Wednesday, June 8, 2011

"bloom where you're planted"

all of our nursing graduating class has pretty much hit the panic button. when the hospitals announced they were taking very few of us new grads, i think everyone panicked. we figured jobs would be a shoe-in...the easy part. we were wrong. i think we're all scared that we just went to school for nothing, racked up tons of debt, and now will be fighting to get out of it for the next ten years. it scares me too. i am going to be about 30k in student loans (an amount, which amazingly, is pennies compared to some of my classmates, who are in 75-150k!), which is not awful for a program that costs approximately 20k a year. it's not a fun feeling. my husband is very calm and has formulated a brilliant plan that involves us getting OUT of debt in about three years. (i might add, my plan was really good too. except it involved new dresses and going to the carribean, so he won. but it still sounded pretty fun.) i've had to step back and stop worrying. it's not as if God was watching and suddenly went, "OHHH dear, i had no clue THAT was going to happen!" He knows. i'll get a job. it's just a phase. a weird, uncomfortable phase, but one that is teaching me more and more trust.
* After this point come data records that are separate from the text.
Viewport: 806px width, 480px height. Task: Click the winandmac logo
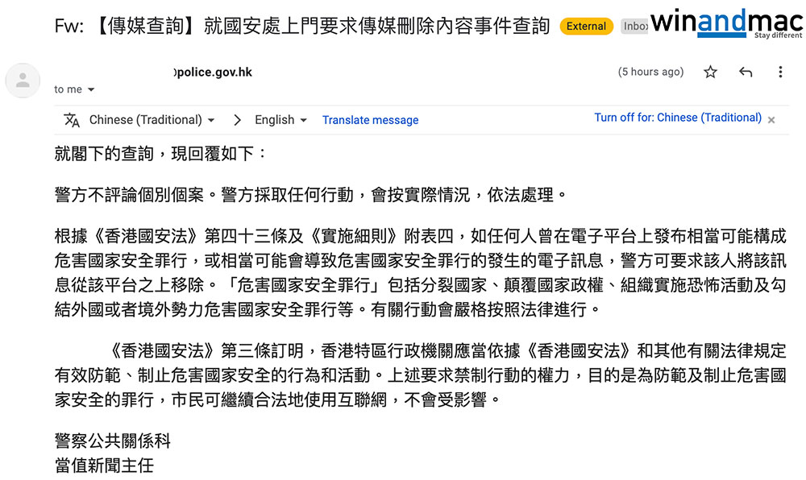pos(727,23)
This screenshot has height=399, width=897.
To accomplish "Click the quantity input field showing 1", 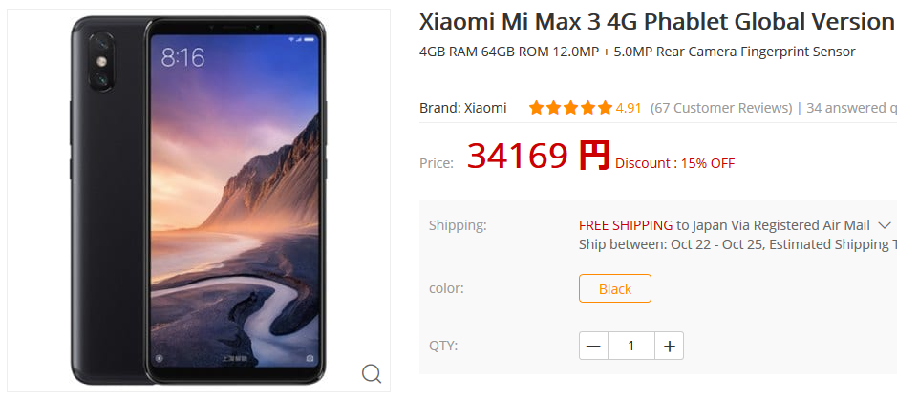I will (631, 346).
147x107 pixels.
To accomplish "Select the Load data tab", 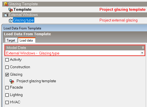I will click(x=26, y=40).
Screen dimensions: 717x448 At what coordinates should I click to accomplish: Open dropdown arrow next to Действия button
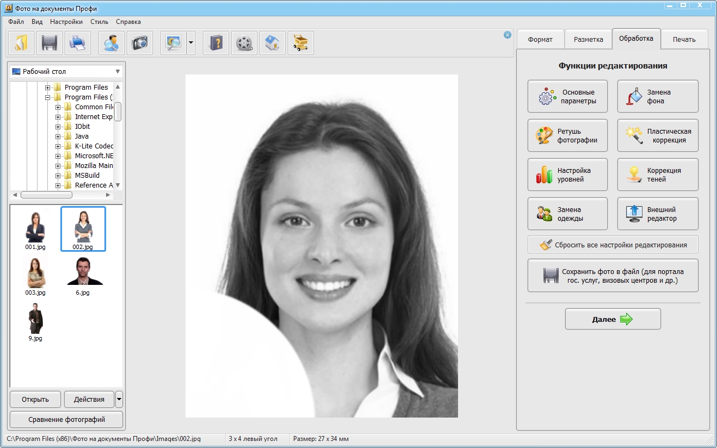coord(119,399)
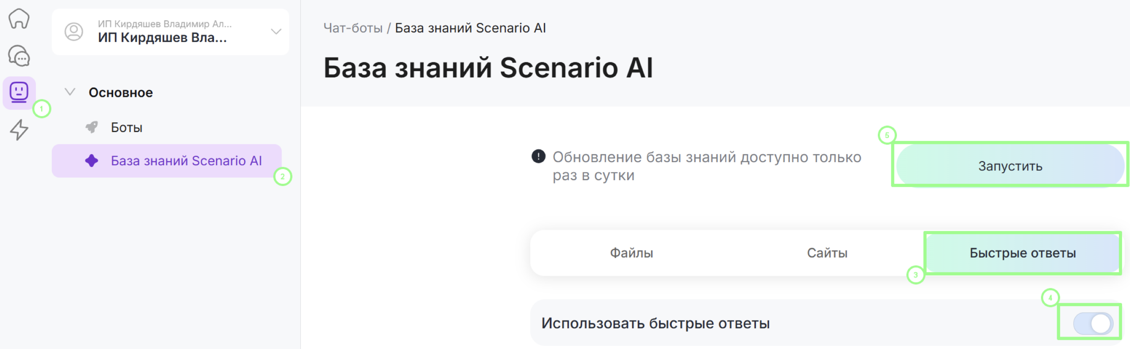Click the sparkle icon beside База знаний
This screenshot has height=349, width=1130.
(92, 161)
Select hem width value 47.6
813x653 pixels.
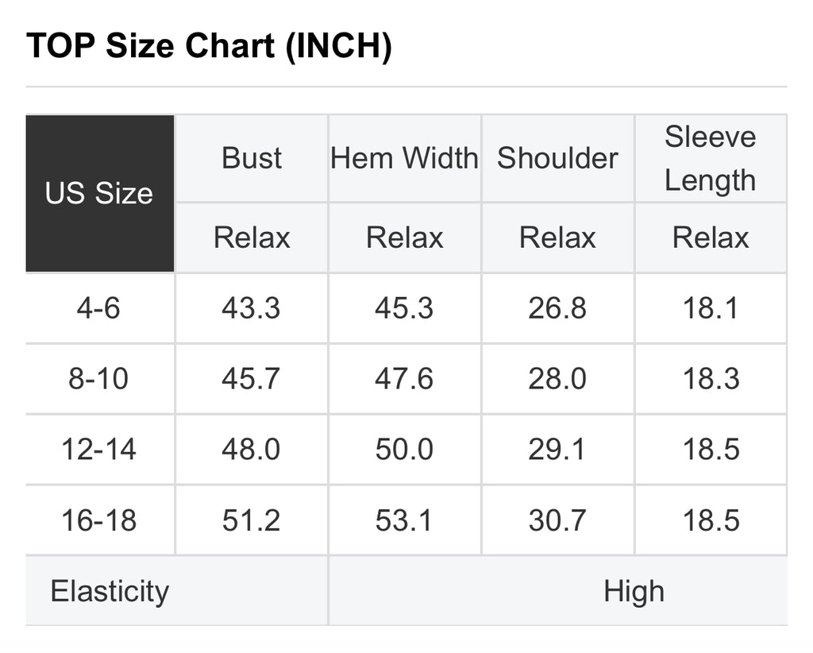[404, 379]
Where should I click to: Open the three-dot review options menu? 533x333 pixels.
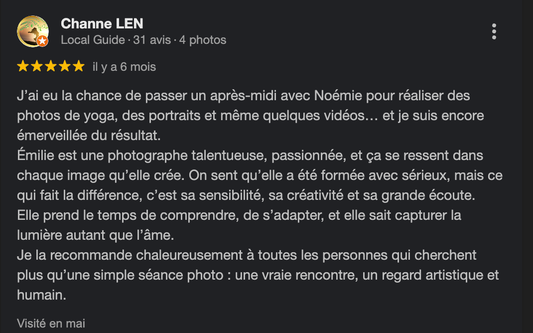(x=494, y=31)
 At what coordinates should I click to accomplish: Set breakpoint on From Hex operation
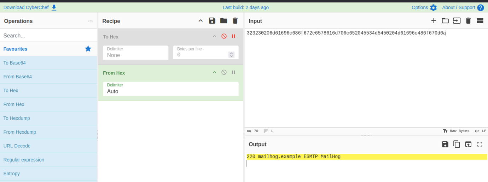click(x=233, y=73)
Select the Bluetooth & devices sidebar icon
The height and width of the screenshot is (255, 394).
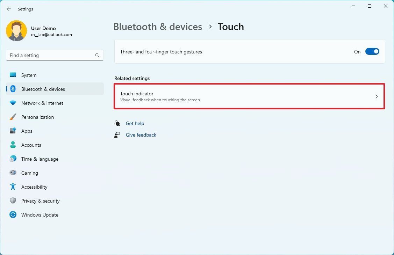point(13,89)
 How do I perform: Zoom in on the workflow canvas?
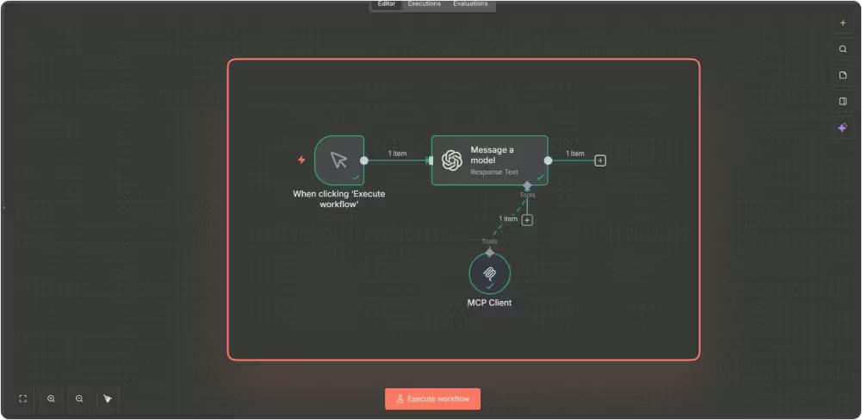(x=52, y=398)
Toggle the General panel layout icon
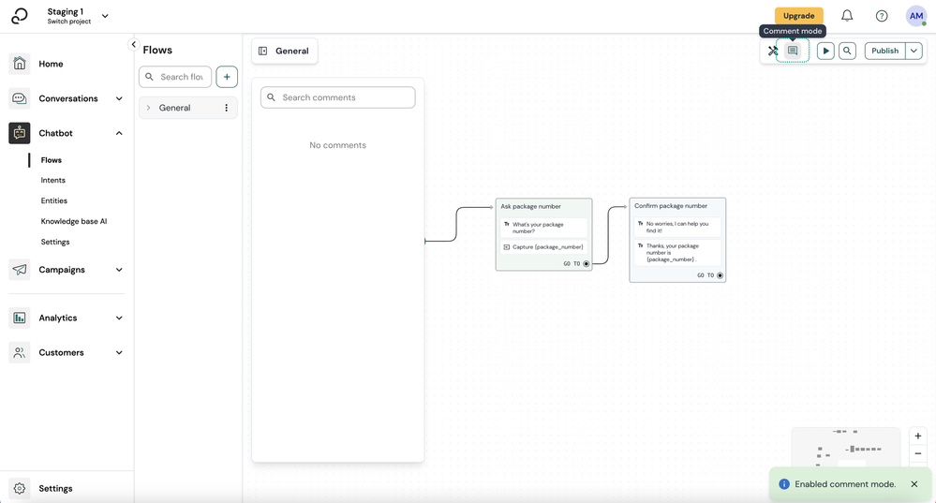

this whole year has been a phase. adjusting to marriage, finishing school, plenty of crazy life changes that have pushed me and grown me. i'm really thankful. i look back over my "single" college years, when i was free to go out and spend my money on eating out and margaritas with the girls, and staying up too late. it was a phase too. and yesterday when i was out with the girls (sans margaritas!), around 5pm, i just wanted to go home. i miss my husband when i'm not with him. this is a new phase, and i wouldn't trade my "single life" for a moment of it. this is a new phase, a beautiful, crazy, wonderful phase of life. It involves laundry and grocery shopping and budgets and date nights. I've heard girls say they didn't know how to adjust to marriage because they missed their free time. They lost their "identity". I say, either they didn't have a very good start to begin with, or they had a husband who didn't really care. It's sad when women don't know how to thrive in marriage, and sad when husbands don't know how to help them grow within in. it's not stifling. it's freeing. I've been really blessed with a husband who inspires me to do well in my company, my schoolwork, my hobbies. I've traded glamour magazines and margaritas in for dishes and 9pm bedtime and 5 day workweeks. and God is so good. Marriage is great. Life is peaceful and messy. God is still good, still sovereign over all of it!